TWO ENGLISH GIRLS (Deux Anglaises et le Continent) (ANNE AND MURIEL)


(director/writer: François Truffaut; screenwriters: Jean Gruault/based on the novel by Henri-Pierre Roche; cinematographer: Nestor Almendros; editors: Martine Barraqué/Yann Dedet; music: Georges Delerue; cast: Jean-Pierre Léaud (Claude Roc), Kika Markham (Anne Brown), Stacy Tendeter (Muriel Brown), Sylvia Marriott (Mrs. Brown), Philippe Léotard (Diurka), Marie Mansart (Mme. Roc), Irene Tunc (Ruta); Runtime: 130; MPAA Rating: NR; producer: Claude Miller; Janus; 1971-France-in French with English subtitles)

“Overrated romantic triangle charmer.”

Reviewed by Dennis Schwartz

Cinephile and New Wave filmmaker François Truffaut (“The 400 Blows”/”Bed and Board”/”Stolen Kisses”) is cowriter (with Jean Gruault) and director of this overrated romantic triangle charmer, a film that becomes increasingly annoying as its over sensitive characters go on and on and things take on an artificially staged look. It also lacks any poetic heft, but it offers a gentle nostalgic mood piece of how lovers can sometimes be too nice for their own good. It’s based on the novel by Henri-Pierre Roche, who was the author of Jules and Jim (the author began writing at age 74 and these two romantic triangles were his only books). The film’s theme covers how baffling and complex love can be, especially when one must make choices. What doesn’t happen becomes just as pertinent as to what happens, as this film offers an elegant variation on the other film’s love triangle. It beautifully uses a desaturated color in an effort to imitate early two-tone Technicolor. It was released to disappointing reviews in its cut 108 version, which the unhappy director believed was due to the producers cutting his original 130 minute length and before his death in 1984 he restored it back to its original length which made things more coherent.
————
**Try it**: Could you write what comes next in the review of Truffaut's Two English Girls, starting after its final sentence? The listing that comes next is separate material, unrelated to the film review.

**Supplied information**:
————
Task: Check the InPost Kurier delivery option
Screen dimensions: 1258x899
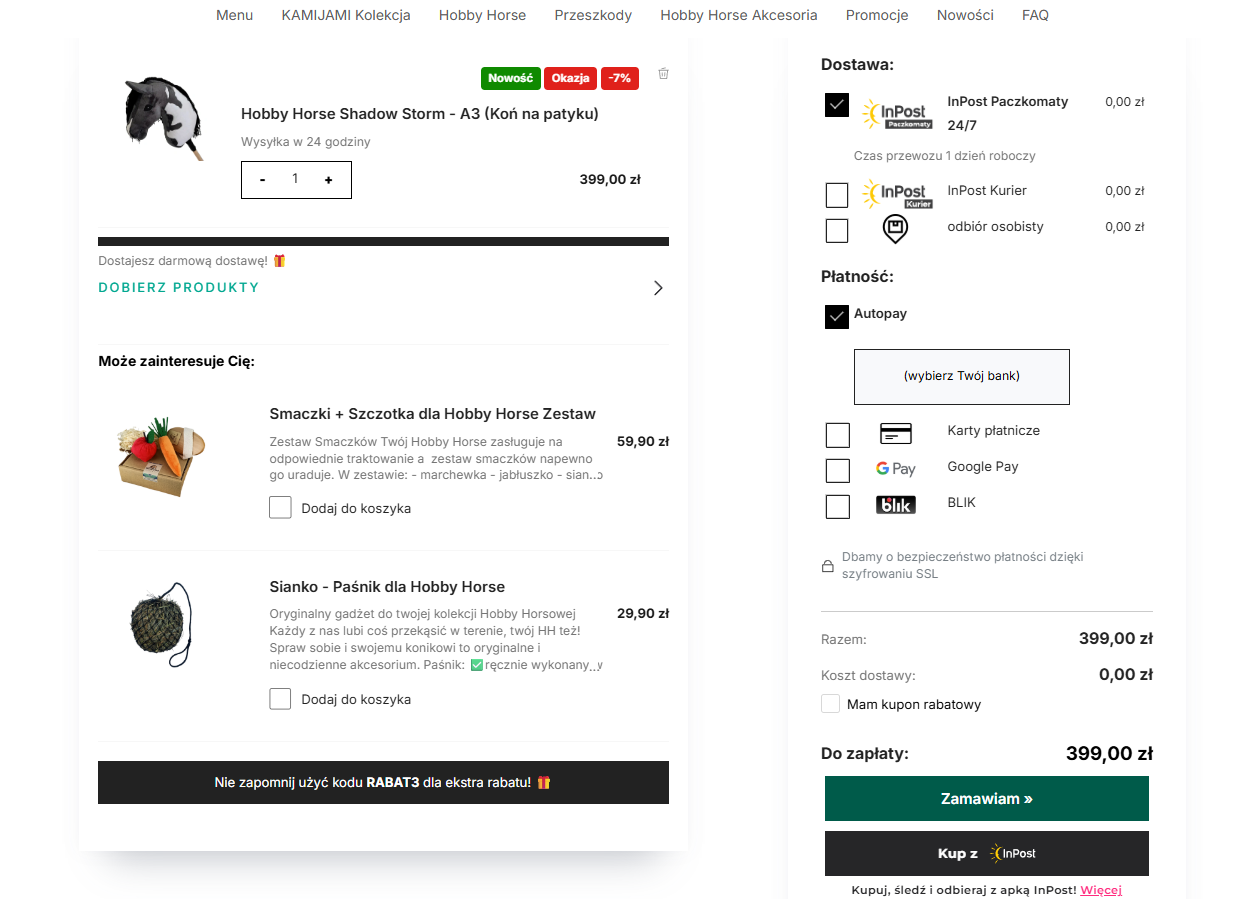Action: click(x=837, y=195)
————
**Task answer**:
The film is set at the turn of the 20th century. Aspiring young French writer, a momma’s boy and a rake, Claude Roc (Jean-Pierre Léaud), takes a vacation to a coastal resort in Wales with his mother (Marie Mansart) and meets the lovely Brown sisters from England, Anne (Kika Markham) and Muriel (Stacey Tendeter). Claude previously met Anne in Paris, and is eager to meet her again in her dwelling place. She’s an outgoing, free-spirited sculptress while Muriel is a freckled redhead virgin who works as a teacher and is more religious and repressed. Over the next 7 years we witness the shifting relationship between Claude and the sisters and how their romantic feelings for each other never go beyond sex to become the love they more honestly feel for each other. That is mostly blocked by either distance, the two strong-willed mothers, the unwillingness of the trio to hurt another or the conventions of the time. Claude becomes an art critic, and the trio finds ways to remain friends but true love remains the elusive prize that’s never grabbed even after Claude has sex with both Anne and Muriel.